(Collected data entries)
--- --- ---

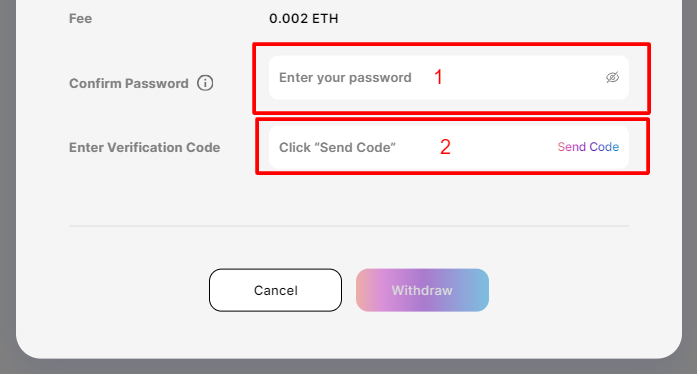This screenshot has width=697, height=374.
Task: Open the Confirm Password info tooltip icon
Action: (205, 83)
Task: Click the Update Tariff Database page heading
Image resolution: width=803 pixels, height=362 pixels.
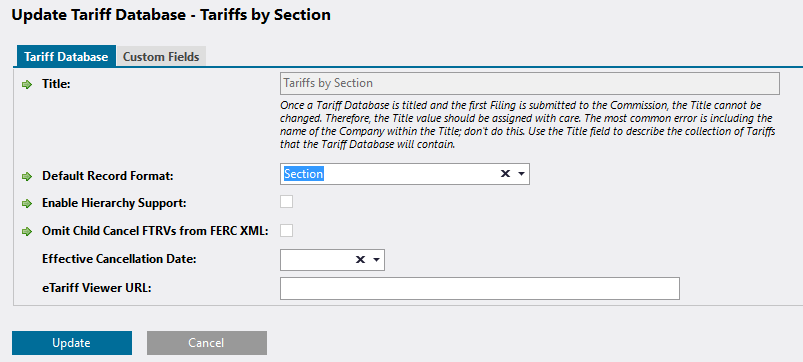Action: click(171, 15)
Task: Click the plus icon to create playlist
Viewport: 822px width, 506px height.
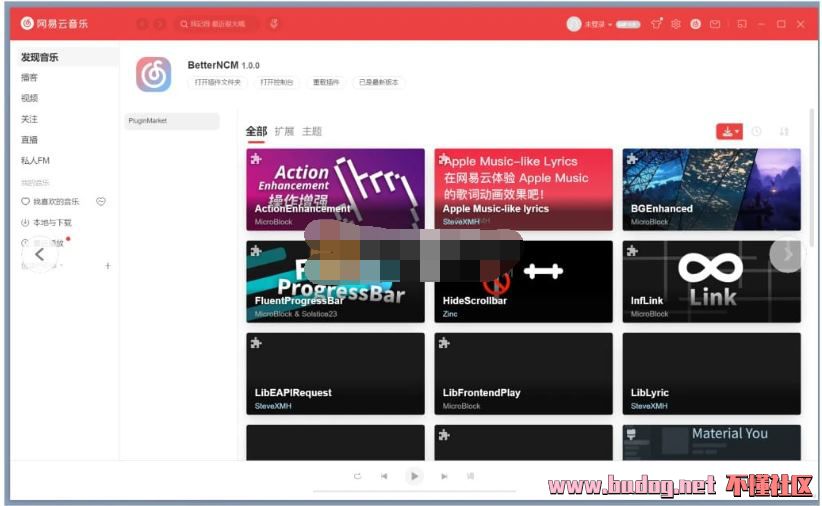Action: point(108,266)
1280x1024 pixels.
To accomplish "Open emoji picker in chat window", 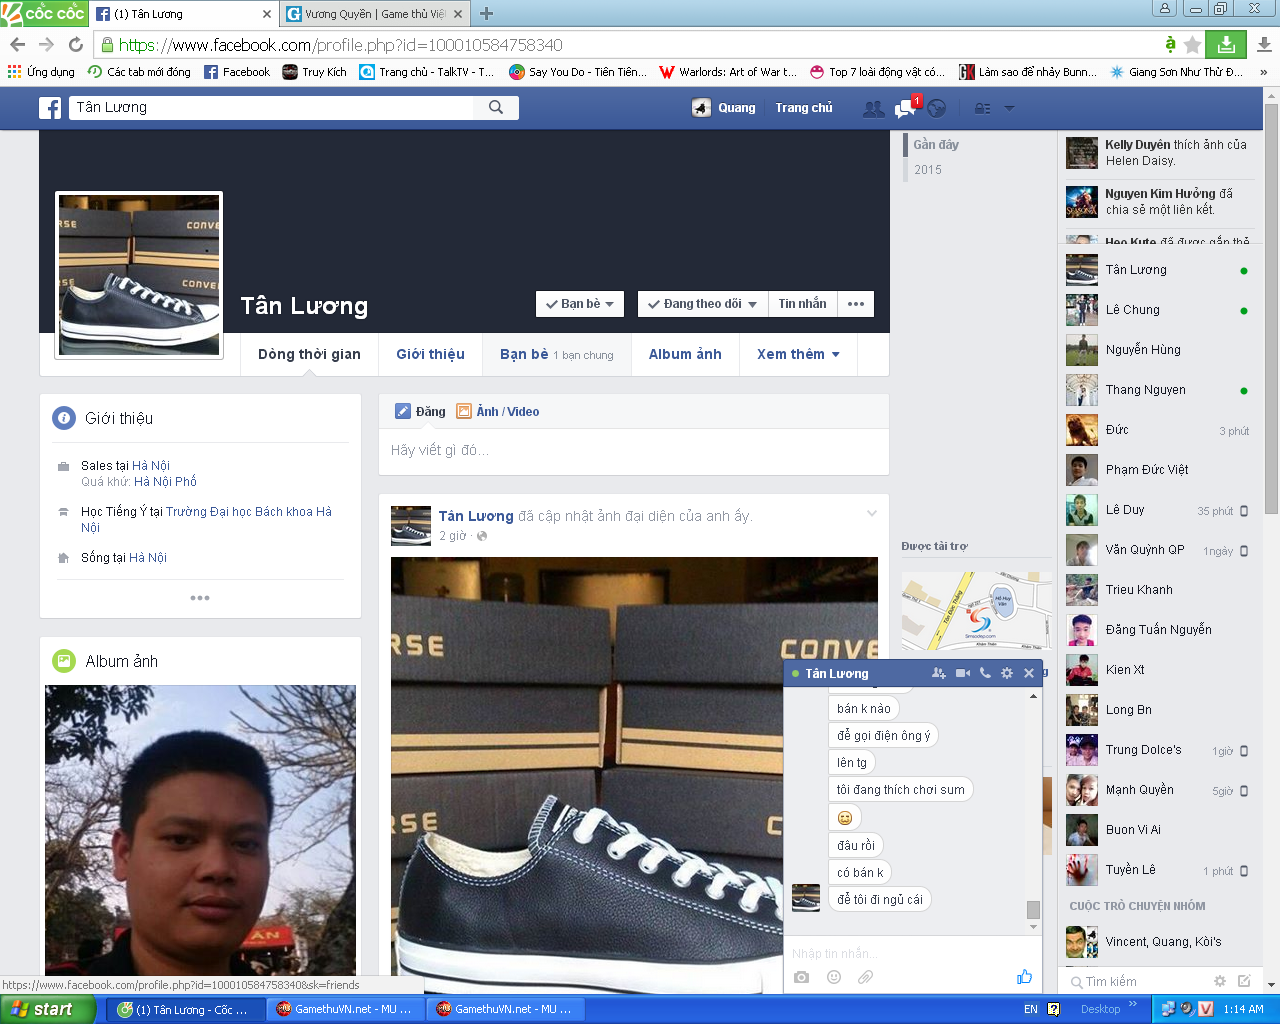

--- --- ---

Exercise prompt: Leave out the pictures and copy exactly the lines from the one with "Task: Click the plus icon to create playlist" through the last line of the records above.

Answer for the task:
Task: Click the plus icon to create playlist
Viewport: 822px width, 506px height.
Action: point(108,266)
1280x1024 pixels.
To accomplish "Open emoji picker in chat window", 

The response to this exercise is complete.